Appellante heeft zich op 20 augustus 2015 opnieuw gemeld om bijstand aan te vragen naar de norm voor een alleenstaande. Zij heeft de aanvraag ingediend op 14 september 2015, en daarbij verzocht om bijstand vanaf 8 juli 2015. Bij besluit van 28 oktober 2015, na bezwaar gehandhaafd bij besluit van 11 maart 2016 (bestreden besluit), heeft het dagelijks bestuur met ingang van 20 augustus 2015 bijstand aan appellante toegekend. Omdat er geen bijzondere omstandigheden aanwezig zijn, bestaat geen aanleiding met terugwerkende kracht bijstand te verlenen per 8 juli 2015.

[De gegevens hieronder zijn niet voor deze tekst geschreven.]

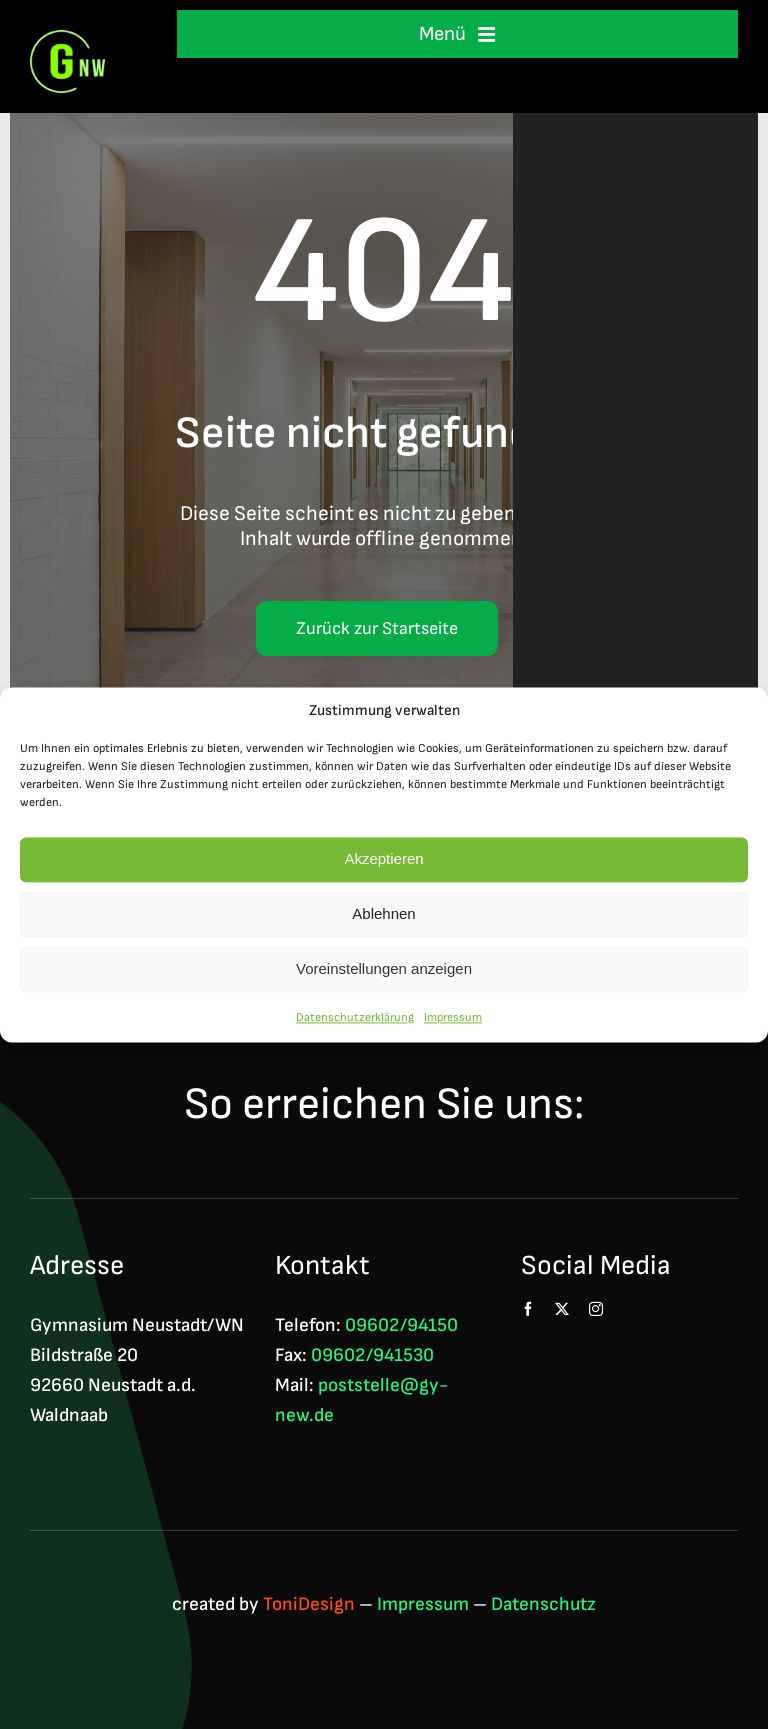  Describe the element at coordinates (67, 40) in the screenshot. I see `[Logo GNW 4c]` at that location.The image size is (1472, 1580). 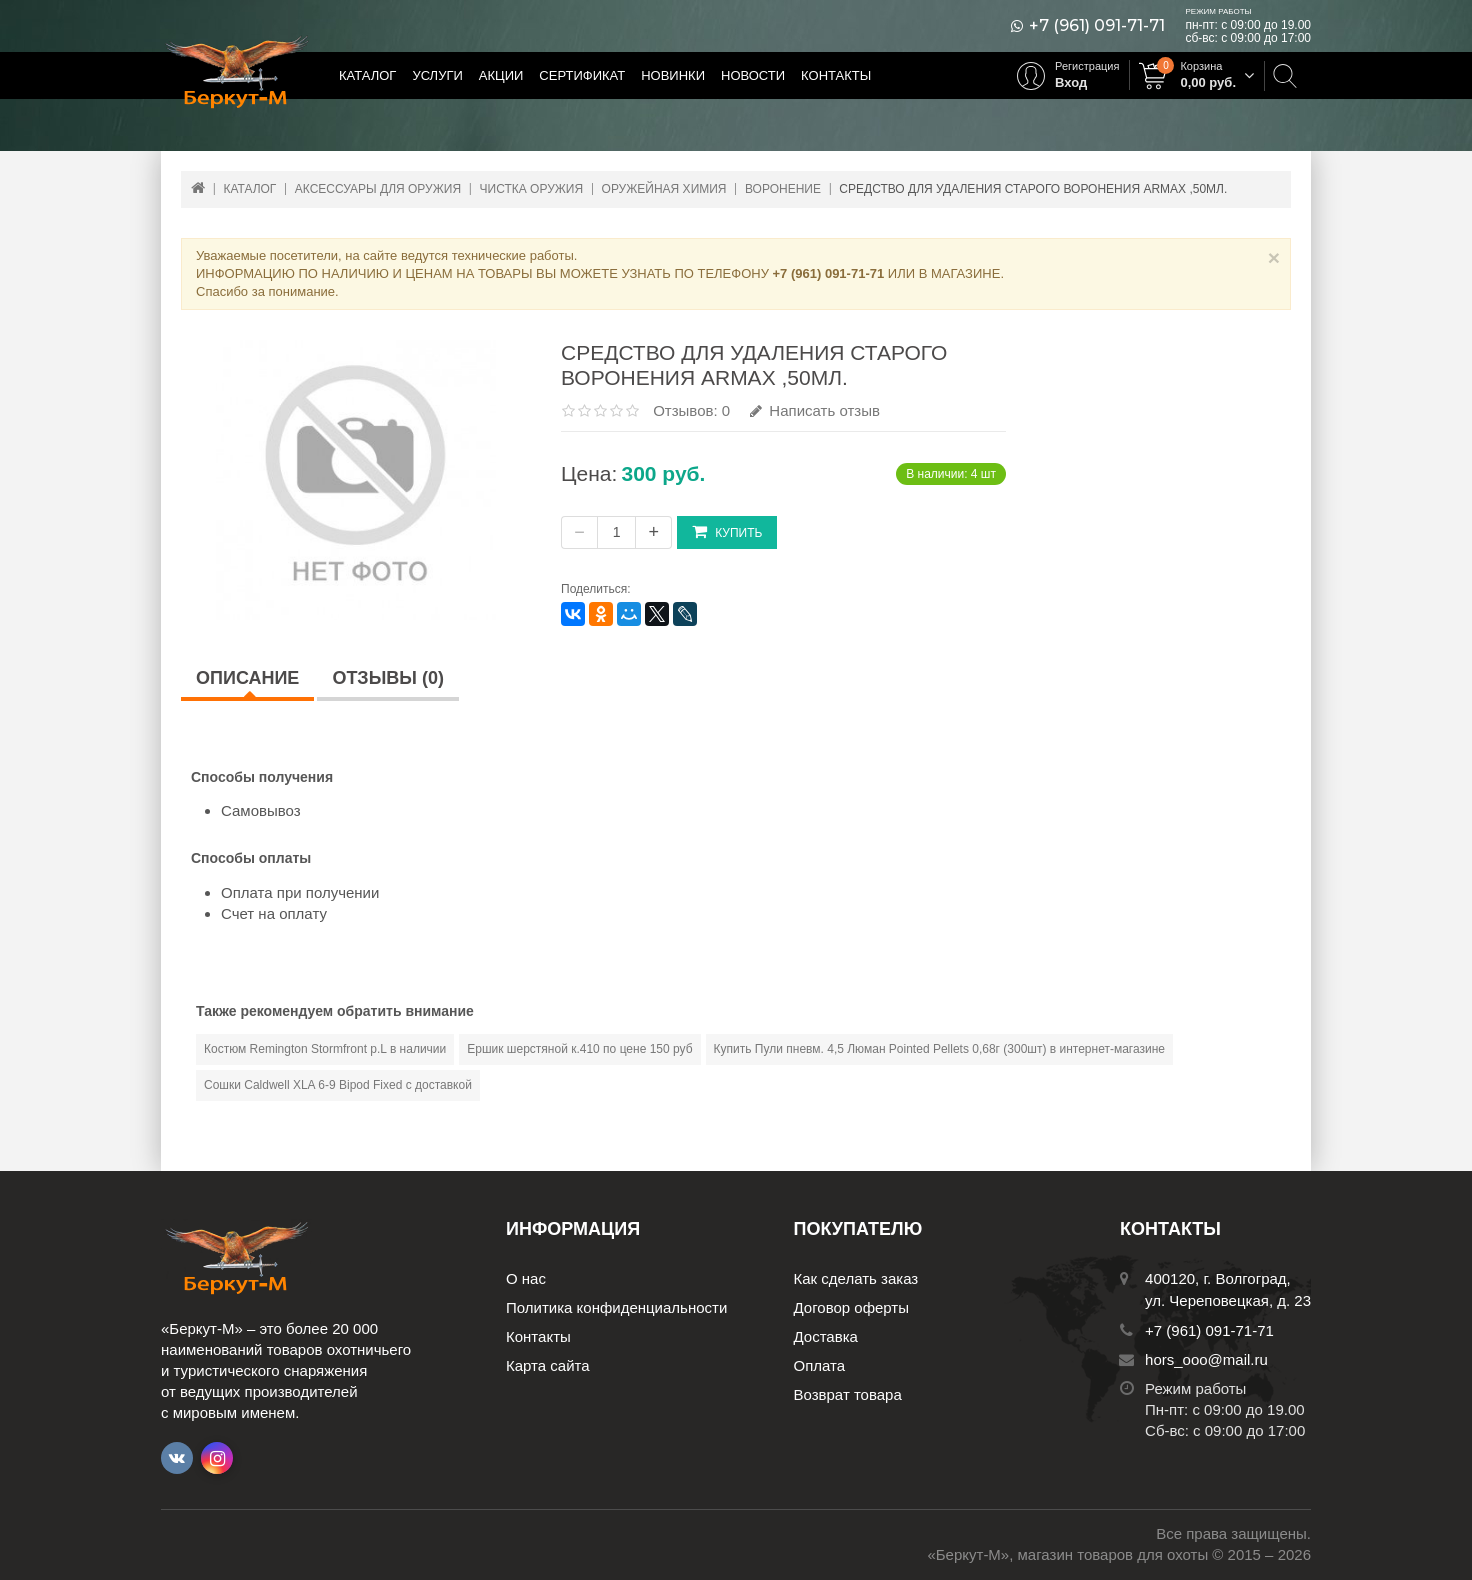 What do you see at coordinates (820, 1365) in the screenshot?
I see `Оплата` at bounding box center [820, 1365].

2. Bij de aangevallen uitspraak heeft de rechtbank het beroep tegen het bestreden besluit ongegrond verklaard.
3. In hoger beroep heeft appellante zich tegen de aangevallen uitspraak gekeerd. Appellante heeft aangevoerd dat sprake is van bijzondere omstandigheden op grond waarvan haar bijstand moet worden verleend vanaf 8 juli 2015. Zij had al meerdere aanvragen ingediend,
al haar financiële gegevens waren bij het dagelijks bestuur bekend en in de maanden voor
20 augustus 2015 was sprake van een voor appellante onoverzichtelijke situatie. De financiële lasten van appellante liepen tussen 8 juli 2015 en 20 augustus 2015 gewoon door en bij gebreke van een uitkering voor die periode zullen de financiële problemen voor appellante structureel worden.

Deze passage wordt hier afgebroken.